▶ **Data for this task**

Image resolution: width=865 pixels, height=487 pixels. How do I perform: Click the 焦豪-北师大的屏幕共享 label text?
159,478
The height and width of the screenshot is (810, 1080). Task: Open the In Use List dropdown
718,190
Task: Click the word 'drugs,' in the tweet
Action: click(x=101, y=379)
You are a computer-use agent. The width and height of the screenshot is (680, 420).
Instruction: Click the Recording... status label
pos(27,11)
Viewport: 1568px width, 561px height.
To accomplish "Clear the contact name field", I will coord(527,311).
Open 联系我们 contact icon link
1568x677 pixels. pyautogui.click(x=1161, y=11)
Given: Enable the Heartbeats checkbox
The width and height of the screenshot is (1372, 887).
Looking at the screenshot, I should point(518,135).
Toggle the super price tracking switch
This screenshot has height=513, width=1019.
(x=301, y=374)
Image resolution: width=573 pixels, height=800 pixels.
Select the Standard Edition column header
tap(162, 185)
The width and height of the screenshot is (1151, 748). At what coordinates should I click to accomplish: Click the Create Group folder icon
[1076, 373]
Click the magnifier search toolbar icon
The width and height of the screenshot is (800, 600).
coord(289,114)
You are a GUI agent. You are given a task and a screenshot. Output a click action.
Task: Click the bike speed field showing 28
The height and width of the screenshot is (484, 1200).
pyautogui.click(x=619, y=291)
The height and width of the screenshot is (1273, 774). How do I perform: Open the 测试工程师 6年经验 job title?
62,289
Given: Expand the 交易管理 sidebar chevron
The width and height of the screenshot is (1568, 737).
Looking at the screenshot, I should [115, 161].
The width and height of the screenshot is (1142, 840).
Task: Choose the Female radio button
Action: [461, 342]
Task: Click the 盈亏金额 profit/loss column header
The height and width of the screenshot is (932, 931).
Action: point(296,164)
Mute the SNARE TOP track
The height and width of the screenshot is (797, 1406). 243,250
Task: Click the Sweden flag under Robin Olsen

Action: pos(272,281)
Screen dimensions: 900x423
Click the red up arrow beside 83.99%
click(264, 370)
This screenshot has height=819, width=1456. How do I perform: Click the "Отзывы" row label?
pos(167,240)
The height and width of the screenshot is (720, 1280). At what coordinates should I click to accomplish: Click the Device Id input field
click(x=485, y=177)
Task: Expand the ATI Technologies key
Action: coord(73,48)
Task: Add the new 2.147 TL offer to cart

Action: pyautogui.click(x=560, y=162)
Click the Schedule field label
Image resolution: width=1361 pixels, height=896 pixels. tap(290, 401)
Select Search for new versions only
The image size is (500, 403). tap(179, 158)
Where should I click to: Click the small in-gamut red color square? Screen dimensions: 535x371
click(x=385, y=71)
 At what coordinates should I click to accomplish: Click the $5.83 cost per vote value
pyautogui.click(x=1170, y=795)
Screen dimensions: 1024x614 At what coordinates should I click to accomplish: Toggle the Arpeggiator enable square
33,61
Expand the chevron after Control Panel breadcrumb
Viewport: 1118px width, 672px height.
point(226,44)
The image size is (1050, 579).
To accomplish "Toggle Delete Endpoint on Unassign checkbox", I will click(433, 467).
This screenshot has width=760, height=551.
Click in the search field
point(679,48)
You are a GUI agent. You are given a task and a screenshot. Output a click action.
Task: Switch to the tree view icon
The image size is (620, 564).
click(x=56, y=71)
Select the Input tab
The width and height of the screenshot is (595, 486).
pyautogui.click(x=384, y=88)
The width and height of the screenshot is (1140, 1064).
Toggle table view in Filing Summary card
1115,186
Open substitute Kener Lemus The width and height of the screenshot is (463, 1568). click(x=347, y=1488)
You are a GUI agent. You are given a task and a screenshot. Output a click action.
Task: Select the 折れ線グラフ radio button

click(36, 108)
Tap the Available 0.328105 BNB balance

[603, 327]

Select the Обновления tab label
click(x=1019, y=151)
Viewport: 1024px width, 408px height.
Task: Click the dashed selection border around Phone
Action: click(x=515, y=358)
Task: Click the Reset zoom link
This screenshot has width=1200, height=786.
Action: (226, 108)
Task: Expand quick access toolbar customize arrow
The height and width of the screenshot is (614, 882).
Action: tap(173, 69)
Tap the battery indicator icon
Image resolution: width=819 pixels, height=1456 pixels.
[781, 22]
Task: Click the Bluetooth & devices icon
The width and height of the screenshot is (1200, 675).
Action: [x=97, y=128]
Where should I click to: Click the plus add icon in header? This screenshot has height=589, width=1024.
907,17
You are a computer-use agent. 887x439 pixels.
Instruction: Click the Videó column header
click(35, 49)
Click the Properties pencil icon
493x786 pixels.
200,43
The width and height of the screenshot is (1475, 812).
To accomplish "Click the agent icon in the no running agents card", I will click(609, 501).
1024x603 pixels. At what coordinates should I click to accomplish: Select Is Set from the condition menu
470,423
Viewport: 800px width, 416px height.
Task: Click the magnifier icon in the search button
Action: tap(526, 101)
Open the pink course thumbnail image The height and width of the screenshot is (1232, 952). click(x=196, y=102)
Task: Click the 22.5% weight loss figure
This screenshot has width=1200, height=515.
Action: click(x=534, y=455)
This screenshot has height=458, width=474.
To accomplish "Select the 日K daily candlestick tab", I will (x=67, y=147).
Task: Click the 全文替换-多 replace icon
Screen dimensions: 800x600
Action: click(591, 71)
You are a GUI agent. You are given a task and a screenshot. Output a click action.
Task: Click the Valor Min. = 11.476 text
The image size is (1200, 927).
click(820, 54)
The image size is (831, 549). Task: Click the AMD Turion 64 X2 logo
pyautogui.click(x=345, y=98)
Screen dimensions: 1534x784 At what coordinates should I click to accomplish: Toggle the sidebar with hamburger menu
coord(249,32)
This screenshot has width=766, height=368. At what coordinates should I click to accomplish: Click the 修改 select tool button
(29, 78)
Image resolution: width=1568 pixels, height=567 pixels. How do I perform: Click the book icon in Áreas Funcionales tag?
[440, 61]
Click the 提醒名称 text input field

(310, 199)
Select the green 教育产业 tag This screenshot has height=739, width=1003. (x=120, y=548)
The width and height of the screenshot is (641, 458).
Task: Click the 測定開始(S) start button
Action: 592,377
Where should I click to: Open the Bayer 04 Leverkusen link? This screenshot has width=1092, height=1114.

▶ **What needs to be done**
The records above must be printed again in full, exactly as written.

▶ **Answer to the problem**
Image resolution: width=865 pixels, height=487 pixels. How do I perform: Click the 焦豪-北师大的屏幕共享 label text?
159,478
The height and width of the screenshot is (810, 1080). Task: Open the In Use List dropdown
718,190
Task: Click the word 'drugs,' in the tweet
Action: click(x=101, y=379)
You are a computer-use agent. The width and height of the screenshot is (680, 420).
Instruction: Click the Recording... status label
pos(27,11)
Viewport: 1568px width, 561px height.
To accomplish "Clear the contact name field", I will coord(527,311).
Open 联系我们 contact icon link
1568x677 pixels. pyautogui.click(x=1161, y=11)
Given: Enable the Heartbeats checkbox
The width and height of the screenshot is (1372, 887).
Looking at the screenshot, I should point(518,135).
Toggle the super price tracking switch
This screenshot has height=513, width=1019.
(x=301, y=374)
Image resolution: width=573 pixels, height=800 pixels.
Select the Standard Edition column header
tap(162, 185)
The width and height of the screenshot is (1151, 748). At what coordinates should I click to accomplish: Click the Create Group folder icon
[1076, 373]
Click the magnifier search toolbar icon
The width and height of the screenshot is (800, 600).
coord(289,114)
You are a GUI agent. You are given a task and a screenshot. Output a click action.
Task: Click the bike speed field showing 28
The height and width of the screenshot is (484, 1200).
pyautogui.click(x=619, y=291)
The height and width of the screenshot is (1273, 774). How do I perform: Open the 测试工程师 6年经验 job title?
62,289
Given: Expand the 交易管理 sidebar chevron
The width and height of the screenshot is (1568, 737).
Looking at the screenshot, I should [115, 161].
The width and height of the screenshot is (1142, 840).
Task: Choose the Female radio button
Action: [461, 342]
Task: Click the 盈亏金额 profit/loss column header
The height and width of the screenshot is (932, 931).
Action: point(296,164)
Mute the SNARE TOP track
The height and width of the screenshot is (797, 1406). 243,250
Task: Click the Sweden flag under Robin Olsen

Action: pos(272,281)
Screen dimensions: 900x423
Click the red up arrow beside 83.99%
click(264, 370)
This screenshot has height=819, width=1456. How do I perform: Click the "Отзывы" row label?
pos(167,240)
The height and width of the screenshot is (720, 1280). At what coordinates should I click to accomplish: Click the Device Id input field
click(x=485, y=177)
Task: Expand the ATI Technologies key
Action: coord(73,48)
Task: Add the new 2.147 TL offer to cart

Action: pyautogui.click(x=560, y=162)
Click the Schedule field label
Image resolution: width=1361 pixels, height=896 pixels. tap(290, 401)
Select Search for new versions only
The image size is (500, 403). tap(179, 158)
Where should I click to: Click the small in-gamut red color square? Screen dimensions: 535x371
click(x=385, y=71)
 At what coordinates should I click to accomplish: Click the $5.83 cost per vote value
pyautogui.click(x=1170, y=795)
Screen dimensions: 1024x614 At what coordinates should I click to accomplish: Toggle the Arpeggiator enable square
33,61
Expand the chevron after Control Panel breadcrumb
Viewport: 1118px width, 672px height.
point(226,44)
The image size is (1050, 579).
To accomplish "Toggle Delete Endpoint on Unassign checkbox", I will click(433, 467).
This screenshot has width=760, height=551.
Click in the search field
point(679,48)
You are a GUI agent. You are given a task and a screenshot. Output a click action.
Task: Switch to the tree view icon
The image size is (620, 564).
click(x=56, y=71)
Select the Input tab
The width and height of the screenshot is (595, 486).
pyautogui.click(x=384, y=88)
The width and height of the screenshot is (1140, 1064).
Toggle table view in Filing Summary card
1115,186
Open substitute Kener Lemus The width and height of the screenshot is (463, 1568). click(x=347, y=1488)
You are a GUI agent. You are given a task and a screenshot. Output a click action.
Task: Select the 折れ線グラフ radio button

click(36, 108)
Tap the Available 0.328105 BNB balance

[603, 327]

Select the Обновления tab label
click(x=1019, y=151)
Viewport: 1024px width, 408px height.
Task: Click the dashed selection border around Phone
Action: click(x=515, y=358)
Task: Click the Reset zoom link
This screenshot has width=1200, height=786.
Action: (226, 108)
Task: Expand quick access toolbar customize arrow
The height and width of the screenshot is (614, 882).
Action: tap(173, 69)
Tap the battery indicator icon
Image resolution: width=819 pixels, height=1456 pixels.
[781, 22]
Task: Click the Bluetooth & devices icon
The width and height of the screenshot is (1200, 675).
Action: [x=97, y=128]
Where should I click to: Click the plus add icon in header? This screenshot has height=589, width=1024.
907,17
You are a computer-use agent. 887x439 pixels.
Instruction: Click the Videó column header
click(35, 49)
Click the Properties pencil icon
493x786 pixels.
200,43
The width and height of the screenshot is (1475, 812).
To accomplish "Click the agent icon in the no running agents card", I will click(609, 501).
1024x603 pixels. At what coordinates should I click to accomplish: Select Is Set from the condition menu
470,423
Viewport: 800px width, 416px height.
Task: Click the magnifier icon in the search button
Action: tap(526, 101)
Open the pink course thumbnail image The height and width of the screenshot is (1232, 952). click(x=196, y=102)
Task: Click the 22.5% weight loss figure
This screenshot has width=1200, height=515.
Action: click(x=534, y=455)
This screenshot has height=458, width=474.
To accomplish "Select the 日K daily candlestick tab", I will (x=67, y=147).
Task: Click the 全文替换-多 replace icon
Screen dimensions: 800x600
Action: click(591, 71)
You are a GUI agent. You are given a task and a screenshot. Output a click action.
Task: Click the Valor Min. = 11.476 text
The image size is (1200, 927).
click(820, 54)
The image size is (831, 549). Task: Click the AMD Turion 64 X2 logo
pyautogui.click(x=345, y=98)
Screen dimensions: 1534x784 At what coordinates should I click to accomplish: Toggle the sidebar with hamburger menu
coord(249,32)
This screenshot has width=766, height=368. At what coordinates should I click to accomplish: Click the 修改 select tool button
(29, 78)
Image resolution: width=1568 pixels, height=567 pixels. How do I perform: Click the book icon in Áreas Funcionales tag?
[440, 61]
Click the 提醒名称 text input field

(310, 199)
Select the green 教育产业 tag This screenshot has height=739, width=1003. (x=120, y=548)
The width and height of the screenshot is (641, 458).
Task: Click the 測定開始(S) start button
Action: 592,377
Where should I click to: Open the Bayer 04 Leverkusen link? This screenshot has width=1092, height=1114.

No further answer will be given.